▸ Data for this exercise
Content starts

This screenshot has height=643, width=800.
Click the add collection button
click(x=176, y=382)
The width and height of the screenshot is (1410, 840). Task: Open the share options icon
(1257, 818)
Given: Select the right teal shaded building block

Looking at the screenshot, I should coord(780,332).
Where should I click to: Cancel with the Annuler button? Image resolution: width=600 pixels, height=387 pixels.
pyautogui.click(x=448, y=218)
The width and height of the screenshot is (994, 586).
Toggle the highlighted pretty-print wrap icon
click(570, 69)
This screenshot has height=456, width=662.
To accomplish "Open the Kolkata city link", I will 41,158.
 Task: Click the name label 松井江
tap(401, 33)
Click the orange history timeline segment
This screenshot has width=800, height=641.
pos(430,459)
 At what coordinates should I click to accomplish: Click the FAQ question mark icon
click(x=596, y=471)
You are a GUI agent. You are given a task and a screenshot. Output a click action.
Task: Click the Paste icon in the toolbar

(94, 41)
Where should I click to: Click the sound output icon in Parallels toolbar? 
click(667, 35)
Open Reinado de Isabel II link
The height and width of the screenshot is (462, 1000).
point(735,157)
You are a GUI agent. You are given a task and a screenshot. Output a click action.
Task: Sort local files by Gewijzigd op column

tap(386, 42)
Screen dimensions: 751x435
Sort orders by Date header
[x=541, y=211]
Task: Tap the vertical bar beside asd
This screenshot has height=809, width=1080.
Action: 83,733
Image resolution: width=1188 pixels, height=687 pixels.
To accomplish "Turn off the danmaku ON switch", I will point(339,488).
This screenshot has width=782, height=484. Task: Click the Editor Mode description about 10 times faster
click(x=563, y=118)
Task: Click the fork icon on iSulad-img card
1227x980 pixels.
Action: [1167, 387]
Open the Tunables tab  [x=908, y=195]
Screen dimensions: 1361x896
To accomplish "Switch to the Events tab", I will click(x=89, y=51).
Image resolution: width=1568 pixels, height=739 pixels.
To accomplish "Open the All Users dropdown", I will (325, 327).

Content ends

▸ What you have to do
Write the lines out again exactly, from the one containing "Image resolution: width=1568" through the last line of the records, and include no other lines.

▸ Answer to this task
Image resolution: width=1568 pixels, height=739 pixels.
To accomplish "Open the All Users dropdown", I will (325, 327).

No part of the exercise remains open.